How To Spot Quiet Quitting

It’s important to recognize the signs that someone is quitting their job. It’s hard to say, but that’s not necessarily a bad thing. Some are just looking for a change; others need the inspiration to get out of a rut. It is important to support such people.

If you suspect someone is quietly leaving work, there are some red flags that managers need to look out for.

These include:

  • Lack of enthusiasm for work or lack of interest in company goals
  • Set boundaries early and often.
  • Constantly complaining about not receiving enough credit.
  • They do the bare minimum and nothing more.
  • Extra work becomes a burden.
  • They often speak sarcastically about their working conditions.
  • Do not assert themselves in team meetings.
  • Consistently unhappy with work and responsibilities 

What Employees and Founders Want

Many employees want a work-life balance that allows them to stay focused on their passions while dedicating the right amount of time in exchange for their wages. Generation Z is what many find attractive. This is not a new concept, although it is paving the way for new practices.

Employees are often too excited to share their opinions and thoughts because they believe they have little control over what they do and how they do it. The best way for companies to address this issue is to ensure that workers understand their rights at work. Organizations should give employees the opportunity to share their views on their position. This often increases the level of trust and collaboration in the workplace.

As for what the founders want You don’t have to be a career coach to identify the basic needs of your employees, but you do need to understand a startup’s needs before offering them a position they don’t want. Startups need dedicated employees who go above and beyond, as they are emotionally involved in the overall success of the startup.

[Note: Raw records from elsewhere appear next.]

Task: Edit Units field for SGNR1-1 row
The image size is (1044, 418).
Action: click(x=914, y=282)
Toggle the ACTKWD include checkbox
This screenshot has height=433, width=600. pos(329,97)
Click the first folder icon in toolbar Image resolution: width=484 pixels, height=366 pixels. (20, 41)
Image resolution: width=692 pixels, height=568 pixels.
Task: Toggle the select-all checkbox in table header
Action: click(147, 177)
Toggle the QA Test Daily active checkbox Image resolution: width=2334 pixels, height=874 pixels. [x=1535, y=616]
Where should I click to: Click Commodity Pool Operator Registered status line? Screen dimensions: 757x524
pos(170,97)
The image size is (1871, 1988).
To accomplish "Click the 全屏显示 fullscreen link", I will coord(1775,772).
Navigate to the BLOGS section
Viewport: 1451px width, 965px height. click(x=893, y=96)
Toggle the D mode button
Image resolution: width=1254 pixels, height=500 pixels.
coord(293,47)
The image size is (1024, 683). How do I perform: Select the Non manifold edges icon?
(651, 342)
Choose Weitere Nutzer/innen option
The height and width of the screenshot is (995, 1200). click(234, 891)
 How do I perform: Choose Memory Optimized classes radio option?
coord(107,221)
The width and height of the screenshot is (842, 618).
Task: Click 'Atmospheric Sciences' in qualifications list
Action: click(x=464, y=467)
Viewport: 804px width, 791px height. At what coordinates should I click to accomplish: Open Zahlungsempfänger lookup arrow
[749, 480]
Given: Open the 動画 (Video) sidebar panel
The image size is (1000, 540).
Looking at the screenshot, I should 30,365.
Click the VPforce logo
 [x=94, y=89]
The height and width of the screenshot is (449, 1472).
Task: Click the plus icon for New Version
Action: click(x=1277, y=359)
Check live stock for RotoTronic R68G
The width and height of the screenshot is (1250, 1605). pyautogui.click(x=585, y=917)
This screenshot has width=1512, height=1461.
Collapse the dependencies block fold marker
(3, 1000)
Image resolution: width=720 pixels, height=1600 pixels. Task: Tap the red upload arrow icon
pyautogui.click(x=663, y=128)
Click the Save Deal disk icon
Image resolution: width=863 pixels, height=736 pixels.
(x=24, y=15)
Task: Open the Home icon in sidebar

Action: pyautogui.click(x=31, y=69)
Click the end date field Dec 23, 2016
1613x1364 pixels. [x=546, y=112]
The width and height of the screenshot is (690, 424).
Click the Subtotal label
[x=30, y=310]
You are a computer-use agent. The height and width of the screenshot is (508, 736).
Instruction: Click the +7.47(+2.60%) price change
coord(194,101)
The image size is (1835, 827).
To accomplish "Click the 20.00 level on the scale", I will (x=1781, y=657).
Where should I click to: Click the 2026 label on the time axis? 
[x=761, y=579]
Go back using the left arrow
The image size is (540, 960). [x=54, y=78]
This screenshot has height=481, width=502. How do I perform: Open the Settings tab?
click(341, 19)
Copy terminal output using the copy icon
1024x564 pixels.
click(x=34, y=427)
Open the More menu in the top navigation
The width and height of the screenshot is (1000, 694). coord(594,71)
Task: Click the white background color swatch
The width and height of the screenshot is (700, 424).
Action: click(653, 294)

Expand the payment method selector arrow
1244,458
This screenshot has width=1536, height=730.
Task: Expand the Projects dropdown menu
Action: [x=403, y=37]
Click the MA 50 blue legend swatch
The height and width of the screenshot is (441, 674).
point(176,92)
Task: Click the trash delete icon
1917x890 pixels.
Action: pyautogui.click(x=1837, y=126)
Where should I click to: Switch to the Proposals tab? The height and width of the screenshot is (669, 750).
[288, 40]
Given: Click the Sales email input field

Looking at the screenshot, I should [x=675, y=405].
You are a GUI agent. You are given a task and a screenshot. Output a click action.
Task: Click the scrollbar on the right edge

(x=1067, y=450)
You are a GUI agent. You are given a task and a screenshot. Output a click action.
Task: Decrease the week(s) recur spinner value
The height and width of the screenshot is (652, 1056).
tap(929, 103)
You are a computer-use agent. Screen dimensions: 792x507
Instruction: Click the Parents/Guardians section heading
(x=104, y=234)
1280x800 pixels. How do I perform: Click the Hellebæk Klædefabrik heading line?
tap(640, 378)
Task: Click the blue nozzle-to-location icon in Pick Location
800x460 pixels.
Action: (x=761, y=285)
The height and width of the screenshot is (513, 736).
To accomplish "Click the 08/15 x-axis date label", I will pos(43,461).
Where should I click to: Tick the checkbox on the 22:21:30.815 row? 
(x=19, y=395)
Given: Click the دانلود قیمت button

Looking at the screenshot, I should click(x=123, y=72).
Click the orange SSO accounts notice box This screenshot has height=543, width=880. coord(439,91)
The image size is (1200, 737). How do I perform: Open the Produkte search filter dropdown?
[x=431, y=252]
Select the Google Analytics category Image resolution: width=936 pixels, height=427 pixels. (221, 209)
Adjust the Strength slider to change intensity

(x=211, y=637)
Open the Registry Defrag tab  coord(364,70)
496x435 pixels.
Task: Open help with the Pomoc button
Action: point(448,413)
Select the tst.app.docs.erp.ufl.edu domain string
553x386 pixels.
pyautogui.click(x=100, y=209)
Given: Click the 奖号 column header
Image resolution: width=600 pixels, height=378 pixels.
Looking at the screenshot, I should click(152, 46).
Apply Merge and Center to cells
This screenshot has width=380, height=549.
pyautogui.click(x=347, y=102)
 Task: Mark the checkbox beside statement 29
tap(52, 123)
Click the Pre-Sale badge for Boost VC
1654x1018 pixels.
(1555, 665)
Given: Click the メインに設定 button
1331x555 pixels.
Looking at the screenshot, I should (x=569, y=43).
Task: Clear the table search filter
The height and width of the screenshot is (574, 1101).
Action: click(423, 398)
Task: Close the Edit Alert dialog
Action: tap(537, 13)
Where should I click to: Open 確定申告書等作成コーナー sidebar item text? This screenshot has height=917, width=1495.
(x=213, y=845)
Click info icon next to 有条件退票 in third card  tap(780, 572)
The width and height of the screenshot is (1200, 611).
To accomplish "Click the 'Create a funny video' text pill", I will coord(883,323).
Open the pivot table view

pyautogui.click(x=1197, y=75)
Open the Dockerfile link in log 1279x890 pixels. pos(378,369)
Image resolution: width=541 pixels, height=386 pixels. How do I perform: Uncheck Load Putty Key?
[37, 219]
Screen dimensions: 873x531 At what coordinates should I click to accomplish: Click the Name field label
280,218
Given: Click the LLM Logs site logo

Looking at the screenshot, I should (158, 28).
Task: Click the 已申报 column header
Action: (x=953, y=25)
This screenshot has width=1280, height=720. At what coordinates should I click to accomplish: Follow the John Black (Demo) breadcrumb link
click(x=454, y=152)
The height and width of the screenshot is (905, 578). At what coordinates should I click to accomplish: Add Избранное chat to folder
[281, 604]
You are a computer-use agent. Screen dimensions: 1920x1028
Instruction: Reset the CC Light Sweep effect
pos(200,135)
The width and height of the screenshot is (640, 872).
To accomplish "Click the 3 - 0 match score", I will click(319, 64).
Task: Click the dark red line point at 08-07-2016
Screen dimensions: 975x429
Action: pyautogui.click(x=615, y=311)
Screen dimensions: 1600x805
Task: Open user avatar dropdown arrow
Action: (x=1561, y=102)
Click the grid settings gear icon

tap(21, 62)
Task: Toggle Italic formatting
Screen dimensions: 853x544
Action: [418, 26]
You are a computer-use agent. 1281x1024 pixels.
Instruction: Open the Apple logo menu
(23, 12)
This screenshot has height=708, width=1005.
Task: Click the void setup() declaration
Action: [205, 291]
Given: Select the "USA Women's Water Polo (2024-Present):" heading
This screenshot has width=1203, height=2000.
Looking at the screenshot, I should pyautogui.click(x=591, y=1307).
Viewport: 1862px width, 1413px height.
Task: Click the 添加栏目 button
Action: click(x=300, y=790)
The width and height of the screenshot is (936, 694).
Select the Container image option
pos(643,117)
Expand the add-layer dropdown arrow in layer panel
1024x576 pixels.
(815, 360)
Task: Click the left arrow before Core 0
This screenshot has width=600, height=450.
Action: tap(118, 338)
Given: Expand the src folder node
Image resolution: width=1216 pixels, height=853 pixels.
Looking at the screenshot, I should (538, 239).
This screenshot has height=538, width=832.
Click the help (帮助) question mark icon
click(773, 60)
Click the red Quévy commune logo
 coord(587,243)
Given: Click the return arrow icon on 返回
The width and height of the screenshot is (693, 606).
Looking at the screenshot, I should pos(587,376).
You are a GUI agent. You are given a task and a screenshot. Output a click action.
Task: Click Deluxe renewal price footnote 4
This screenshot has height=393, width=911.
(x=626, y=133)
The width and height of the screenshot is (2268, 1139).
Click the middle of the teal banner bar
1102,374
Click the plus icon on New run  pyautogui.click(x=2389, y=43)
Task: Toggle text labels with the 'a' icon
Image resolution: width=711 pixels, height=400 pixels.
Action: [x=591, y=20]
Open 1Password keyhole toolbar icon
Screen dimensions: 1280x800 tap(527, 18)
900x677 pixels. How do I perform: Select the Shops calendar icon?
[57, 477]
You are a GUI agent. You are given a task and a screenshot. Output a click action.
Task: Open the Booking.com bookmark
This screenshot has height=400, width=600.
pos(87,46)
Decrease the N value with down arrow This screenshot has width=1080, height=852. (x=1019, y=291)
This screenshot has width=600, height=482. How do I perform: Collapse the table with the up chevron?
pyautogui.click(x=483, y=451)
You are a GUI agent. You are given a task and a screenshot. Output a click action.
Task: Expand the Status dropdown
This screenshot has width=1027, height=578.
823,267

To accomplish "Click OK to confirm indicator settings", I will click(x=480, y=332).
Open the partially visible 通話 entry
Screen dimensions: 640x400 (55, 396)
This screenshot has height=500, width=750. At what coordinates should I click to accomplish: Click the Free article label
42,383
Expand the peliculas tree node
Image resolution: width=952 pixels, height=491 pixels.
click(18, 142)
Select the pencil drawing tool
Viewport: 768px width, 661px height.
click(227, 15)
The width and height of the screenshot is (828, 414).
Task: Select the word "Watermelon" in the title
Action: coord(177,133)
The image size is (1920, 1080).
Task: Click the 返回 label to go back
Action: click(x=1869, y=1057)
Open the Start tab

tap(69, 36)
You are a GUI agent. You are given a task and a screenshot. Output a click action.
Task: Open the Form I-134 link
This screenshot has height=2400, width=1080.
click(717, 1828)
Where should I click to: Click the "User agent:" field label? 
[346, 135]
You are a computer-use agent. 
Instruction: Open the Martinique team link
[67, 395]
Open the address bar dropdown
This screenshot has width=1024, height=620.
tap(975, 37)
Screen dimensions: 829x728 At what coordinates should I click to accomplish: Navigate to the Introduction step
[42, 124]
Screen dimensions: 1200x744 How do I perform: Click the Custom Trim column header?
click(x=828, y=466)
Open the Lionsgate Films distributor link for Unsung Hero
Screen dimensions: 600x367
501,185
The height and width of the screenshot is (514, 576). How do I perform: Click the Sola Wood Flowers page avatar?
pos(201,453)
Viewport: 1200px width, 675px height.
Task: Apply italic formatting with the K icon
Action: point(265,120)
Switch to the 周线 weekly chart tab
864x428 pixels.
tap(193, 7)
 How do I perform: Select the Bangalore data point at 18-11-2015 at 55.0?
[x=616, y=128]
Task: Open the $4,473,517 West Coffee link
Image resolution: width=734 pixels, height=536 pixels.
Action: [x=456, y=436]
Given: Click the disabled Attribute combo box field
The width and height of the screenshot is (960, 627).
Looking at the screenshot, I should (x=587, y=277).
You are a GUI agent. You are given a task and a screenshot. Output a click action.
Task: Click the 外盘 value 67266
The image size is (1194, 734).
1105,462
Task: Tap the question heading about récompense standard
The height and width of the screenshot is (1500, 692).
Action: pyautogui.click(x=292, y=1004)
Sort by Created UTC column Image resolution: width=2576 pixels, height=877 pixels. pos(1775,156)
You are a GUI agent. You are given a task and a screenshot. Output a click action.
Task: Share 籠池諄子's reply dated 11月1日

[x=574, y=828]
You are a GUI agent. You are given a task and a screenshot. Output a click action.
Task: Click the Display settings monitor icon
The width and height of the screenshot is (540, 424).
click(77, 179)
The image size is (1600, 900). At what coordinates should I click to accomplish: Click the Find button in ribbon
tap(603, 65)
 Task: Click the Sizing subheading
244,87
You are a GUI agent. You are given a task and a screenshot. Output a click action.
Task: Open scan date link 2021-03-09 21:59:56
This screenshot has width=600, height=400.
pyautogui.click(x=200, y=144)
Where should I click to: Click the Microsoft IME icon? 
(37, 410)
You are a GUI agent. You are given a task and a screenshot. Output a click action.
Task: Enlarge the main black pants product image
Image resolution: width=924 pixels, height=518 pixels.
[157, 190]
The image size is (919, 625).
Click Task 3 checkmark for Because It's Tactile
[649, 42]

Beyond work, people aren’t just employees; they’re team members, whether they’re in the office or working from home.


Quiet quitting a startup is not a sort of action anyone can judge a person for. From the above information, it is clear it can be done for a variety of reasons. However, quiet quitting can be harmful to a startup, and the habit of it can only be studied by examining the company’s culture and the employees’ fitness for the job. The examination of this can determine if the employee should avoid working for a startup or if the startup needs to examine how to better its company’s culture.